____ Data supplied

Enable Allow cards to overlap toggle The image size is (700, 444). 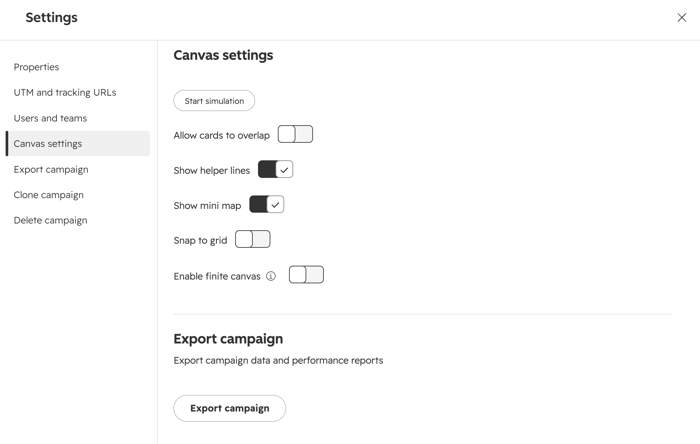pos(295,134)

________
____ Data supplied

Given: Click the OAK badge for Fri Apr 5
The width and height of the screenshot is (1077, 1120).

________
____ Data supplied

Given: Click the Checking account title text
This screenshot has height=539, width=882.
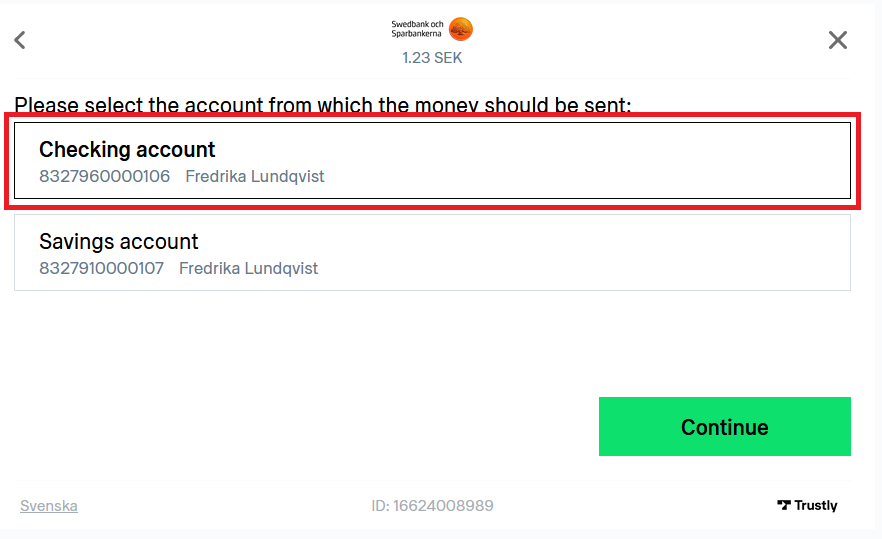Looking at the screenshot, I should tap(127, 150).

________

Problem to work on:
Scan the lines above for the word "Click" and copy every one where it occurs.

Exercise result:
Given: Click the OAK badge for Fri Apr 5
Given: Click the Checking account title text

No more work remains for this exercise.